Data to examine:
# # # # #

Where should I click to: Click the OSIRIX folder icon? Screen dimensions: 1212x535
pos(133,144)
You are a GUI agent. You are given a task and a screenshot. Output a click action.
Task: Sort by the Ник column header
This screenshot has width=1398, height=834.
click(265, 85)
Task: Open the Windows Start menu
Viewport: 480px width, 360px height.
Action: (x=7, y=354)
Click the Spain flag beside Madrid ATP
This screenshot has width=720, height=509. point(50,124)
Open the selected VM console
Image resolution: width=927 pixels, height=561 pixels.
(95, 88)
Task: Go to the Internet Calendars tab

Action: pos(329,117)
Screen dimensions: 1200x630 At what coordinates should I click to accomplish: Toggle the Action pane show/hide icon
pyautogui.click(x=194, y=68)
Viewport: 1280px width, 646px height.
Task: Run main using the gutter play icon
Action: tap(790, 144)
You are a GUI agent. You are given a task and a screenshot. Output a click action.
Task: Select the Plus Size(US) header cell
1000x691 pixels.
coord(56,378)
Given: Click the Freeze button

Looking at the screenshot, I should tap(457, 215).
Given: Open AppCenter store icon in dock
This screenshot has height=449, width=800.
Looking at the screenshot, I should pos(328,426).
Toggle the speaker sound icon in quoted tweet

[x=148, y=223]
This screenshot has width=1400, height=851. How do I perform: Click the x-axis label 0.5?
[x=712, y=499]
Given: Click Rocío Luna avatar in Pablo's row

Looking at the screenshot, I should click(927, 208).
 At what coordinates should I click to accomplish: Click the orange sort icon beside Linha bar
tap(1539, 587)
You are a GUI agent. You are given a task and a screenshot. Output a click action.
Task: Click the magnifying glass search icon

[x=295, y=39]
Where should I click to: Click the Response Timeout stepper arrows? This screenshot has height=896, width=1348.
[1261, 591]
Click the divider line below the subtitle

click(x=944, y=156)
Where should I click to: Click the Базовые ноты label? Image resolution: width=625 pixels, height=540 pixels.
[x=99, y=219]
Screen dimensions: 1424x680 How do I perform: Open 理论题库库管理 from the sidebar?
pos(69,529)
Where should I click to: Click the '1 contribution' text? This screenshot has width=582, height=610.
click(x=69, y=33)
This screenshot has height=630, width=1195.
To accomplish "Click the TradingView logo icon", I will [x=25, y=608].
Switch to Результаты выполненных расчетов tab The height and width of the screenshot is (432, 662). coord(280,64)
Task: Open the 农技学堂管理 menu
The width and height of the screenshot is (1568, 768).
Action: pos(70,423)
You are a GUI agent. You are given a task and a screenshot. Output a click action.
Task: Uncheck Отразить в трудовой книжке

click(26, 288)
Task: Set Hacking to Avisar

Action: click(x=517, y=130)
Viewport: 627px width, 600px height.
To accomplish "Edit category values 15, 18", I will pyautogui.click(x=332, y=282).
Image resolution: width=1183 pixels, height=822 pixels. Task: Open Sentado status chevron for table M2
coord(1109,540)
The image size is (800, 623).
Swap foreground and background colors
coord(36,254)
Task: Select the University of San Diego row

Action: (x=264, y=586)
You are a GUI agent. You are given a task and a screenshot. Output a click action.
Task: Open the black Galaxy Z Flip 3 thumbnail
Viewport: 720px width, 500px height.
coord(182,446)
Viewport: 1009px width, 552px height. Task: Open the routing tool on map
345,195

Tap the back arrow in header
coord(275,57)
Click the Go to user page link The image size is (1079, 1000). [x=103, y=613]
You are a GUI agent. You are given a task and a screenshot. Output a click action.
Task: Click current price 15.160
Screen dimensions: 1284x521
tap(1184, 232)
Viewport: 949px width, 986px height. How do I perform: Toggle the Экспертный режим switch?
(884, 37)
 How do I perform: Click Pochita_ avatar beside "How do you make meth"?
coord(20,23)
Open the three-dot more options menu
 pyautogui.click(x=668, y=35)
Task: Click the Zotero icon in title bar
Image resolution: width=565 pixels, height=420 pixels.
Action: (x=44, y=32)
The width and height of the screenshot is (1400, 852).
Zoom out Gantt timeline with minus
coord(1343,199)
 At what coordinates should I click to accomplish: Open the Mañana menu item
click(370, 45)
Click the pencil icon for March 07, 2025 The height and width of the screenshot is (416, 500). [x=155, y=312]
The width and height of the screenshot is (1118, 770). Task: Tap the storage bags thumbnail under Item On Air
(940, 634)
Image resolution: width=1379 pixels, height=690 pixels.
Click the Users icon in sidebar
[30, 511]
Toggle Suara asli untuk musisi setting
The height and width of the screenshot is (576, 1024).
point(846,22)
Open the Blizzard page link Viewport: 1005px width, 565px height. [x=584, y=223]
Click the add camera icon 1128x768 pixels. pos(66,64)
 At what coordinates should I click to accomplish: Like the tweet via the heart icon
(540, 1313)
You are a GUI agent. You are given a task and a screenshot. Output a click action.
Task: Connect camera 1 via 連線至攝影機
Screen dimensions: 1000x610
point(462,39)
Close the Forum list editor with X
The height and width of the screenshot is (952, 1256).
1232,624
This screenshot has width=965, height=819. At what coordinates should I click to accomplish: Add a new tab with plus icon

# # # # #

Problem requirements: Repeat the material above in full, exactly as it stands.

Exercise result:
Where should I click to: Click the OSIRIX folder icon? Screen dimensions: 1212x535
pos(133,144)
You are a GUI agent. You are given a task and a screenshot. Output a click action.
Task: Sort by the Ник column header
This screenshot has width=1398, height=834.
click(265, 85)
Task: Open the Windows Start menu
Viewport: 480px width, 360px height.
Action: (x=7, y=354)
Click the Spain flag beside Madrid ATP
This screenshot has width=720, height=509. point(50,124)
Open the selected VM console
Image resolution: width=927 pixels, height=561 pixels.
(95, 88)
Task: Go to the Internet Calendars tab

Action: pos(329,117)
Screen dimensions: 1200x630 At what coordinates should I click to accomplish: Toggle the Action pane show/hide icon
pyautogui.click(x=194, y=68)
Viewport: 1280px width, 646px height.
Task: Run main using the gutter play icon
Action: tap(790, 144)
You are a GUI agent. You are given a task and a screenshot. Output a click action.
Task: Select the Plus Size(US) header cell
1000x691 pixels.
coord(56,378)
Given: Click the Freeze button

Looking at the screenshot, I should tap(457, 215).
Given: Open AppCenter store icon in dock
This screenshot has height=449, width=800.
Looking at the screenshot, I should pos(328,426).
Toggle the speaker sound icon in quoted tweet

[x=148, y=223]
This screenshot has width=1400, height=851. How do I perform: Click the x-axis label 0.5?
[x=712, y=499]
Given: Click Rocío Luna avatar in Pablo's row

Looking at the screenshot, I should click(927, 208).
 At what coordinates should I click to accomplish: Click the orange sort icon beside Linha bar
tap(1539, 587)
You are a GUI agent. You are given a task and a screenshot. Output a click action.
Task: Click the magnifying glass search icon

[x=295, y=39]
Where should I click to: Click the Response Timeout stepper arrows? This screenshot has height=896, width=1348.
[1261, 591]
Click the divider line below the subtitle

click(x=944, y=156)
Where should I click to: Click the Базовые ноты label? Image resolution: width=625 pixels, height=540 pixels.
[x=99, y=219]
Screen dimensions: 1424x680 How do I perform: Open 理论题库库管理 from the sidebar?
pos(69,529)
Where should I click to: Click the '1 contribution' text? This screenshot has width=582, height=610.
click(x=69, y=33)
This screenshot has height=630, width=1195.
To accomplish "Click the TradingView logo icon", I will [x=25, y=608].
Switch to Результаты выполненных расчетов tab The height and width of the screenshot is (432, 662). coord(280,64)
Task: Open the 农技学堂管理 menu
The width and height of the screenshot is (1568, 768).
Action: pos(70,423)
You are a GUI agent. You are given a task and a screenshot. Output a click action.
Task: Uncheck Отразить в трудовой книжке

click(26, 288)
Task: Set Hacking to Avisar

Action: click(x=517, y=130)
Viewport: 627px width, 600px height.
To accomplish "Edit category values 15, 18", I will pyautogui.click(x=332, y=282).
Image resolution: width=1183 pixels, height=822 pixels. Task: Open Sentado status chevron for table M2
coord(1109,540)
The image size is (800, 623).
Swap foreground and background colors
coord(36,254)
Task: Select the University of San Diego row

Action: (x=264, y=586)
You are a GUI agent. You are given a task and a screenshot. Output a click action.
Task: Open the black Galaxy Z Flip 3 thumbnail
Viewport: 720px width, 500px height.
coord(182,446)
Viewport: 1009px width, 552px height. Task: Open the routing tool on map
345,195

Tap the back arrow in header
coord(275,57)
Click the Go to user page link The image size is (1079, 1000). [x=103, y=613]
You are a GUI agent. You are given a task and a screenshot. Output a click action.
Task: Click current price 15.160
Screen dimensions: 1284x521
tap(1184, 232)
Viewport: 949px width, 986px height. How do I perform: Toggle the Экспертный режим switch?
(884, 37)
 How do I perform: Click Pochita_ avatar beside "How do you make meth"?
coord(20,23)
Open the three-dot more options menu
 pyautogui.click(x=668, y=35)
Task: Click the Zotero icon in title bar
Image resolution: width=565 pixels, height=420 pixels.
Action: (x=44, y=32)
The width and height of the screenshot is (1400, 852).
Zoom out Gantt timeline with minus
coord(1343,199)
 At what coordinates should I click to accomplish: Open the Mañana menu item
click(370, 45)
Click the pencil icon for March 07, 2025 The height and width of the screenshot is (416, 500). [x=155, y=312]
The width and height of the screenshot is (1118, 770). Task: Tap the storage bags thumbnail under Item On Air
(940, 634)
Image resolution: width=1379 pixels, height=690 pixels.
Click the Users icon in sidebar
[30, 511]
Toggle Suara asli untuk musisi setting
The height and width of the screenshot is (576, 1024).
point(846,22)
Open the Blizzard page link Viewport: 1005px width, 565px height. [x=584, y=223]
Click the add camera icon 1128x768 pixels. pos(66,64)
 At what coordinates should I click to accomplish: Like the tweet via the heart icon
(540, 1313)
You are a GUI agent. You are given a task and a screenshot. Output a click action.
Task: Connect camera 1 via 連線至攝影機
Screen dimensions: 1000x610
point(462,39)
Close the Forum list editor with X
The height and width of the screenshot is (952, 1256).
1232,624
This screenshot has width=965, height=819. At what coordinates should I click to accomplish: Add a new tab with plus icon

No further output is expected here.